[[ Dataset excerpts open ]]

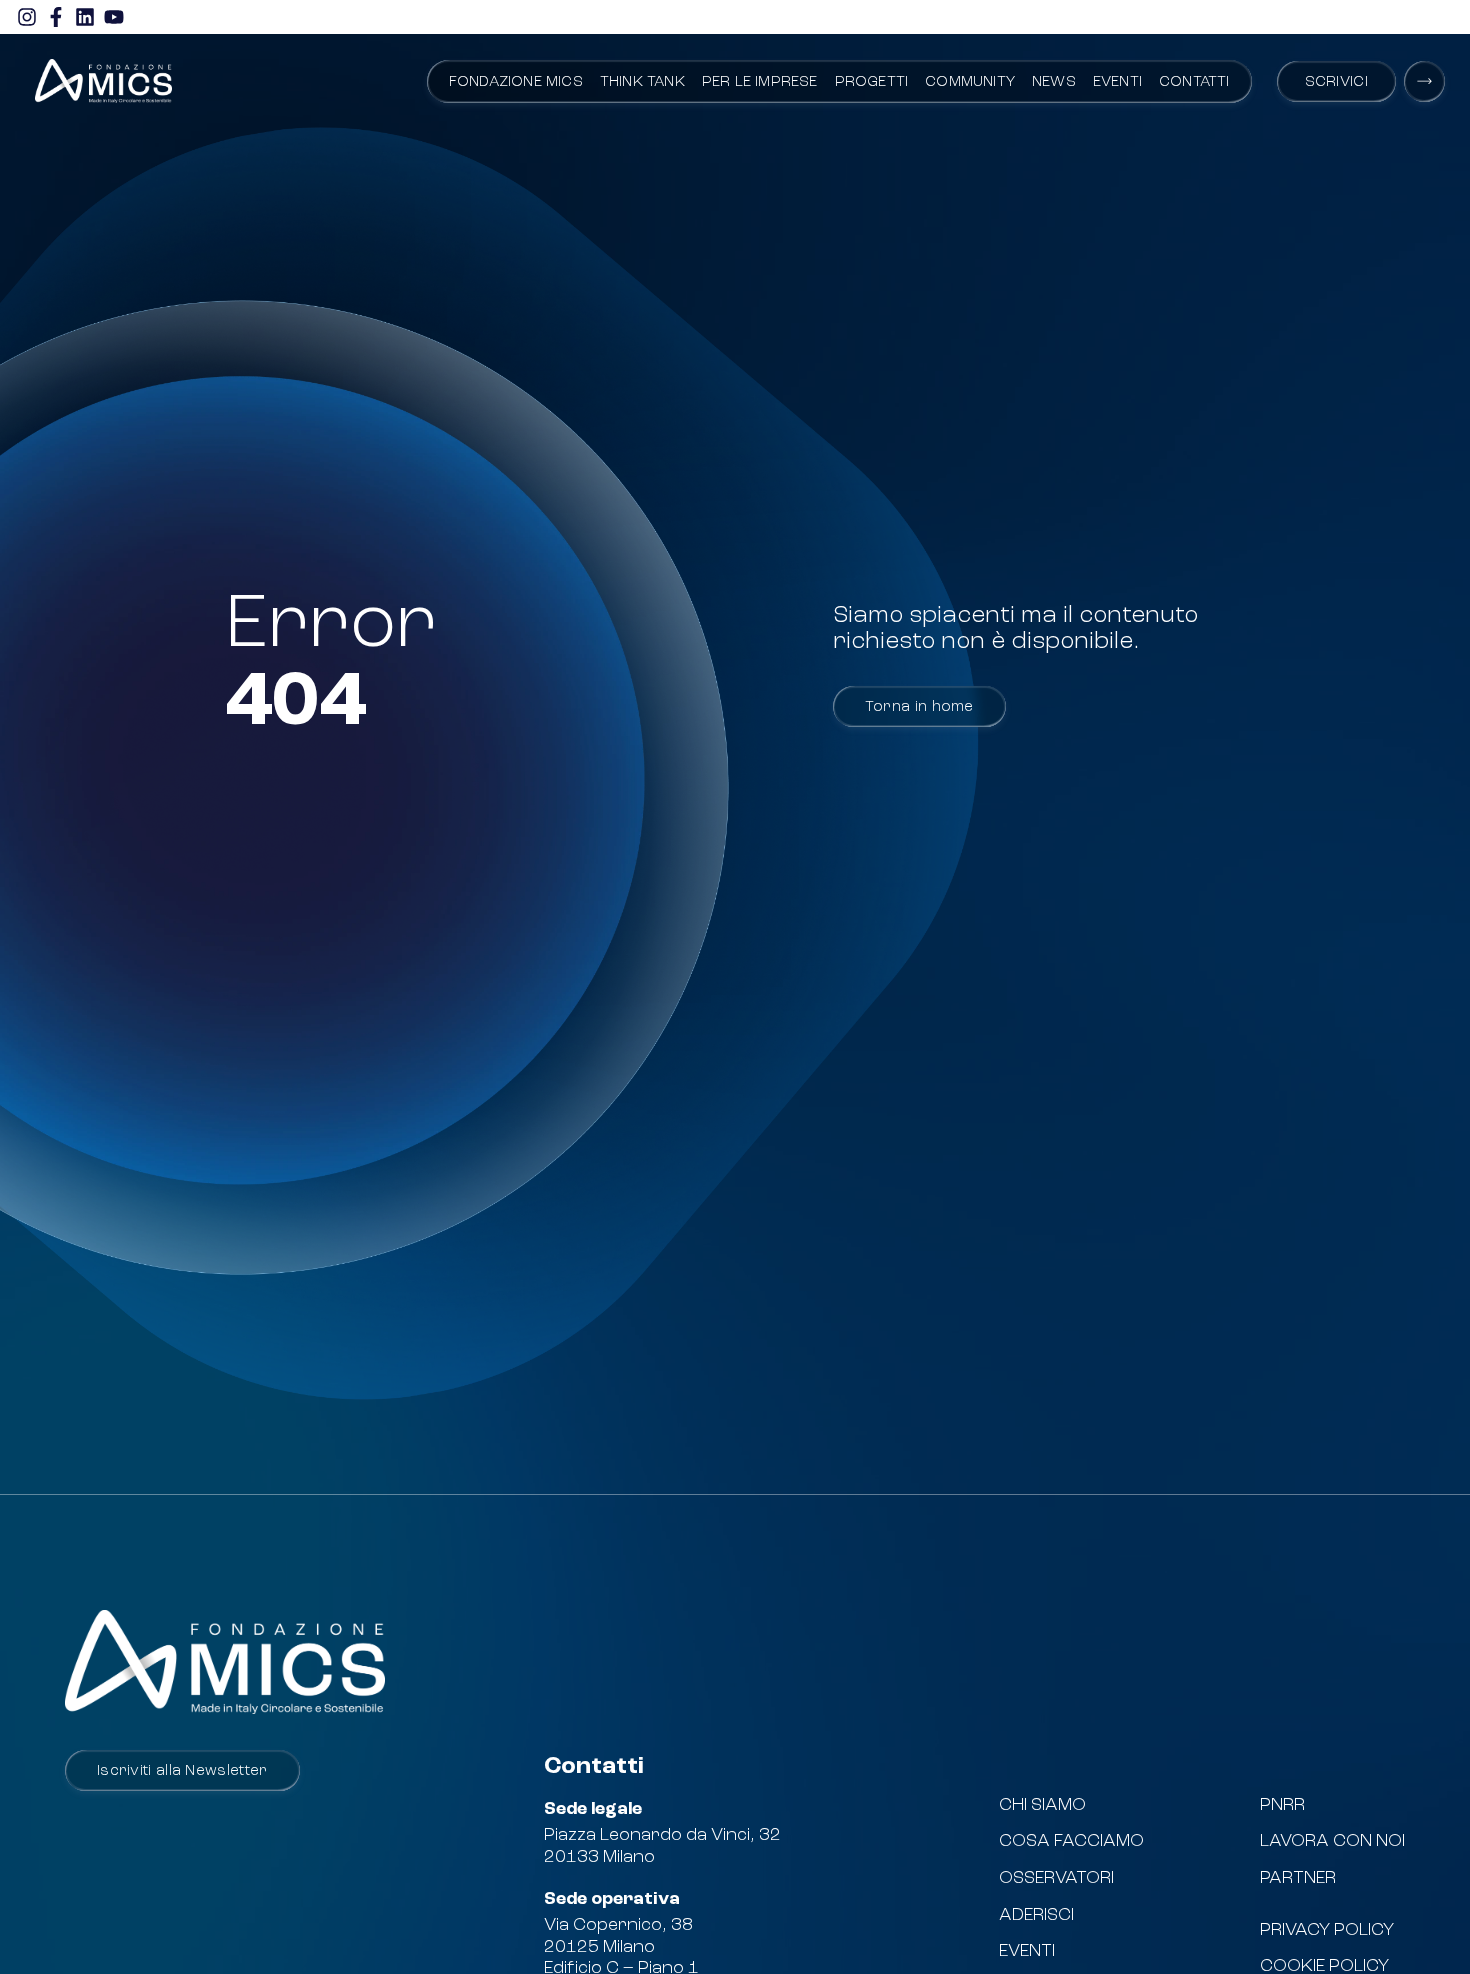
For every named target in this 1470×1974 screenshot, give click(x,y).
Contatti (1194, 82)
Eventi (1117, 82)
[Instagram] (27, 17)
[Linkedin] (85, 17)
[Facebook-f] (56, 17)
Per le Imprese (760, 82)
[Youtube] (114, 17)
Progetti (872, 82)
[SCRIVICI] (1424, 81)
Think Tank (642, 82)
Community (970, 82)
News (1054, 82)
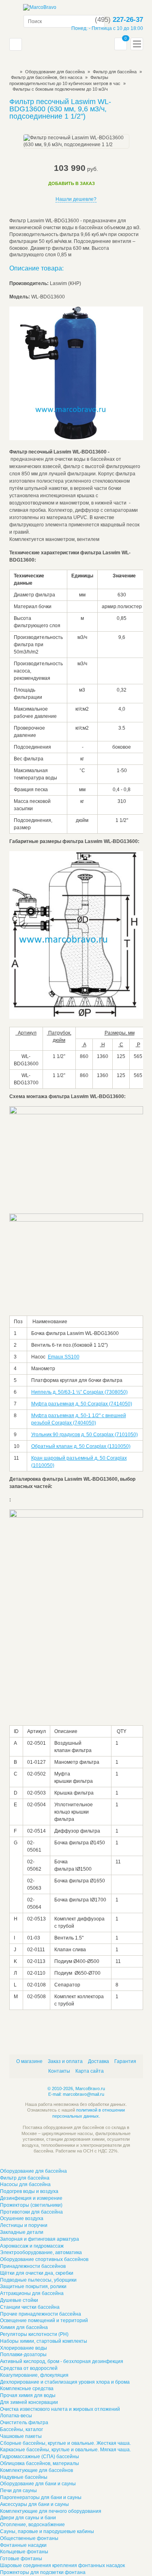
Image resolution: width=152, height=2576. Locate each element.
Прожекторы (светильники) (31, 2205)
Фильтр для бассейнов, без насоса (46, 77)
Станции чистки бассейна (30, 2307)
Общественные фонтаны (29, 2538)
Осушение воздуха (21, 2218)
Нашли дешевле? (76, 199)
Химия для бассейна (24, 2327)
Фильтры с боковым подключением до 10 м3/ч (60, 89)
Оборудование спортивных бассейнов (44, 2259)
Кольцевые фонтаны (24, 2552)
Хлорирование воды (23, 2348)
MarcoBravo (12, 72)
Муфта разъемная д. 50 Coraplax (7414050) (81, 1404)
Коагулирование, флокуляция (34, 2375)
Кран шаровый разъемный (62, 1458)
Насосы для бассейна (25, 2184)
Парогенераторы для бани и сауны (40, 2497)
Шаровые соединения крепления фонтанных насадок (62, 2565)
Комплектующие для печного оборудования (50, 2511)
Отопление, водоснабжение (32, 2524)
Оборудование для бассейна (55, 71)
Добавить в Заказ (71, 183)
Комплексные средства (27, 2388)
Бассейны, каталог (21, 2429)
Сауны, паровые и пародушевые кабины (47, 2531)
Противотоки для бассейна (31, 2212)
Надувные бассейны (23, 2477)
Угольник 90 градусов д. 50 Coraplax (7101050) (84, 1434)
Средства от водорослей (29, 2368)
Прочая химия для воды (28, 2395)
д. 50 (100, 1458)
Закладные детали (21, 2232)
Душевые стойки (19, 2300)
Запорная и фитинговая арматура (39, 2239)
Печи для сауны (18, 2490)
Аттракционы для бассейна (32, 2293)
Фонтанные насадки (23, 2545)
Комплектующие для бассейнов (36, 2470)
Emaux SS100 (63, 1357)
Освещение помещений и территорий (44, 2320)
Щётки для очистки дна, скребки (36, 2273)
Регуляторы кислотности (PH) (34, 2334)
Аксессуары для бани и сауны (34, 2504)
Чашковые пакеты (21, 2436)
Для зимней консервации (29, 2402)
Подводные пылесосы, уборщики (38, 2280)
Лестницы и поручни (23, 2225)
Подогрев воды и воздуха (29, 2191)
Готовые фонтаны (21, 2558)
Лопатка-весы (16, 2415)
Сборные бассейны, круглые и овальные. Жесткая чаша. (65, 2443)
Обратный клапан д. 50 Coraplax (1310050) (81, 1446)
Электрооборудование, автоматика (41, 2252)
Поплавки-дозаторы (23, 2354)
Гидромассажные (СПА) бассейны (39, 2456)
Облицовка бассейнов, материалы (39, 2463)
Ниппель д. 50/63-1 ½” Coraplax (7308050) (79, 1392)
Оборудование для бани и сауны (38, 2484)
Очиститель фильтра (24, 2422)
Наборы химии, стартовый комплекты (43, 2341)
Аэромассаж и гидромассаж (32, 2246)
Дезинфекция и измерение (31, 2198)
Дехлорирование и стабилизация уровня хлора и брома (65, 2382)
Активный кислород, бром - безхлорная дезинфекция (61, 2361)
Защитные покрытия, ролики (33, 2286)
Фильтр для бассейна (24, 2178)
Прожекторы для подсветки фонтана (43, 2572)
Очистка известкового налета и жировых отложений (60, 2409)
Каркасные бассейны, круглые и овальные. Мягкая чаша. (65, 2450)
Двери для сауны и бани (28, 2518)
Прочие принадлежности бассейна (40, 2314)
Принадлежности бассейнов (33, 2266)
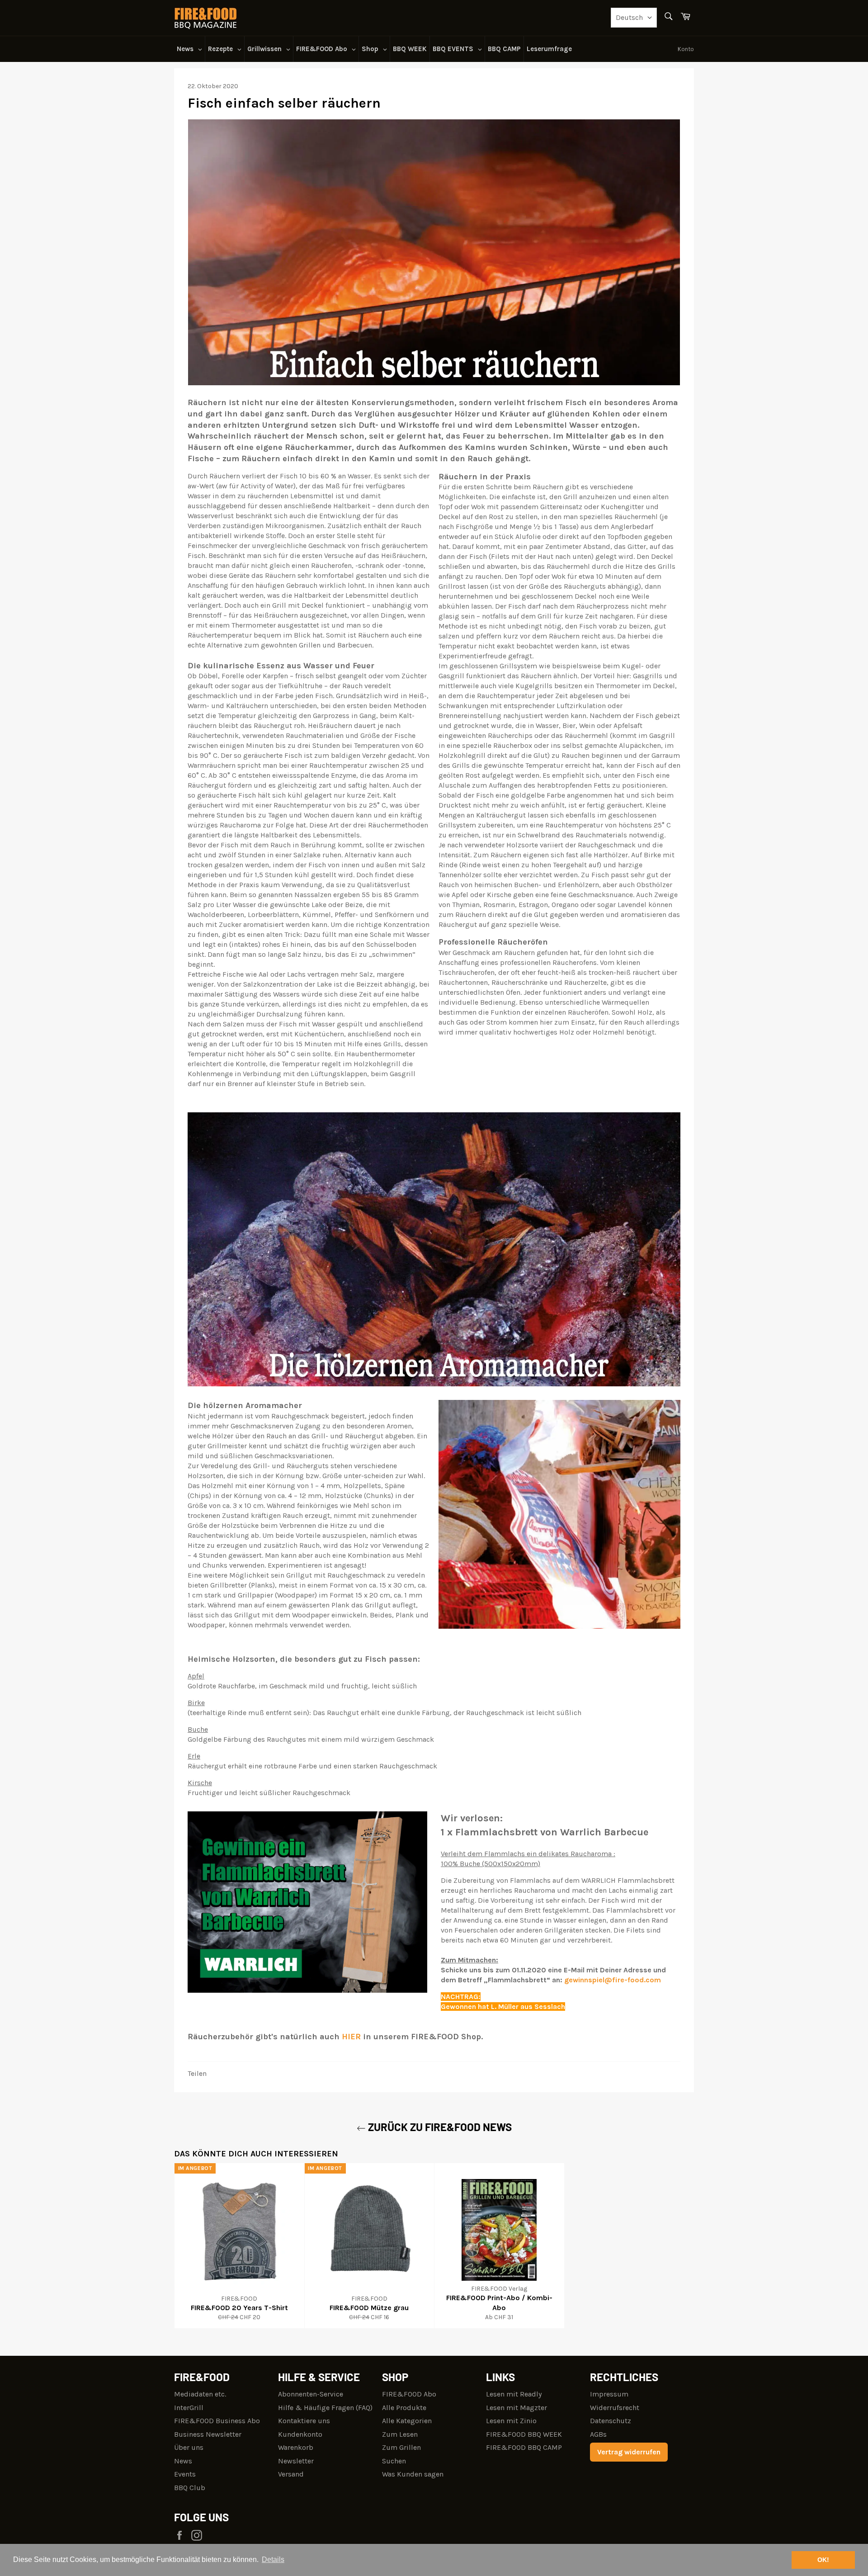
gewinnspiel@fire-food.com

[[ Dataset excerpts closed ]]

◆ **Aim of the task**:
Above are the records; from them, give again exactly the lines from the one containing "Очиститель фильтра (24, 2422)" through the one containing "Прожекторы для подсветки фонтана (43, 2572)", both included.

◆ **Solution**:
Очиститель фильтра (24, 2422)
Наборы химии, стартовый комплекты (43, 2341)
Аэромассаж и гидромассаж (32, 2246)
Дезинфекция и измерение (31, 2198)
Дехлорирование и стабилизация уровня хлора и брома (65, 2382)
Активный кислород, бром - безхлорная дезинфекция (61, 2361)
Защитные покрытия, ролики (33, 2286)
Фильтр для бассейна (24, 2178)
Прожекторы для подсветки фонтана (43, 2572)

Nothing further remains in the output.